▶ Pixel coordinate grounding data

>>>>

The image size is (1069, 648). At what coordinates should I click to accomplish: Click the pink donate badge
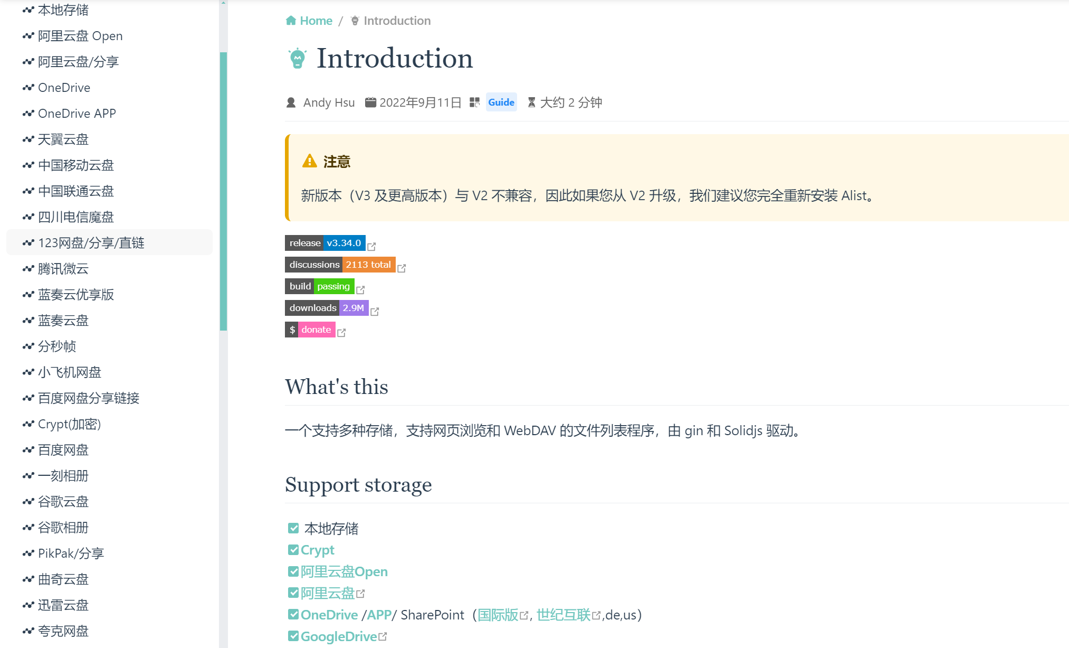310,330
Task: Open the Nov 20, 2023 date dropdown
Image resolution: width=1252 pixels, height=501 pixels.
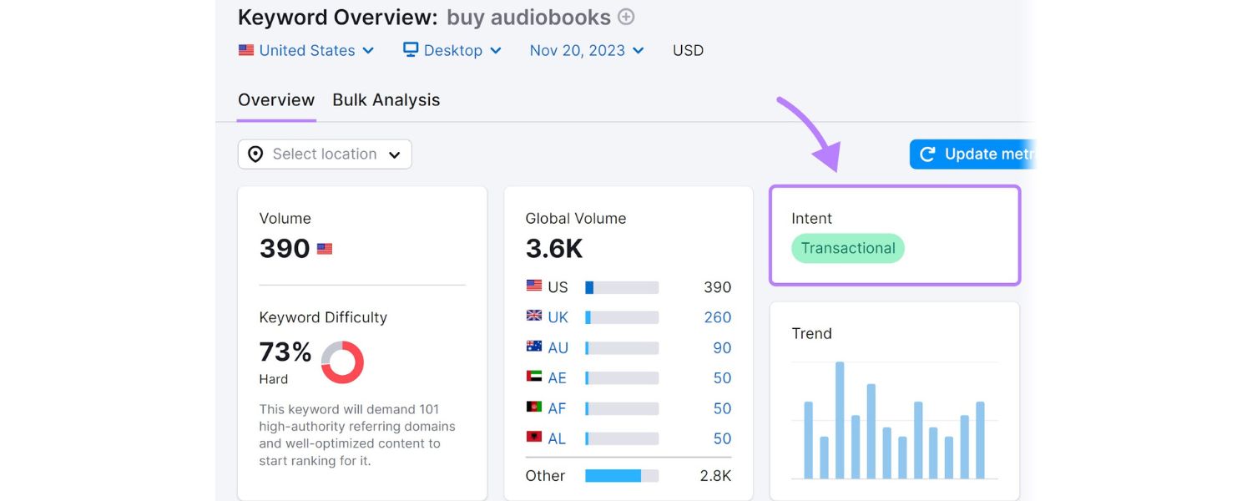Action: pyautogui.click(x=584, y=50)
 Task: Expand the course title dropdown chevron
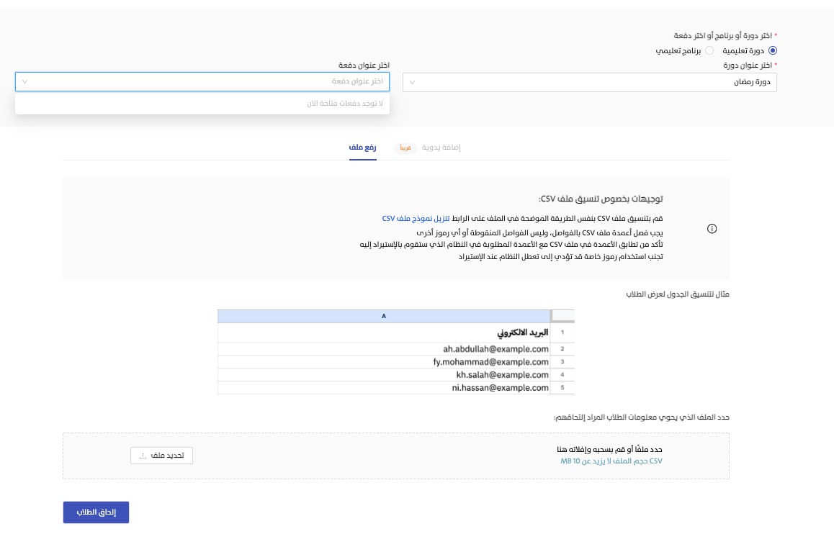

<<<<

▶ What to produce
Give the number of lines in the records above in which the word "dropdown" appears. Include no other text.

▶ Reply
2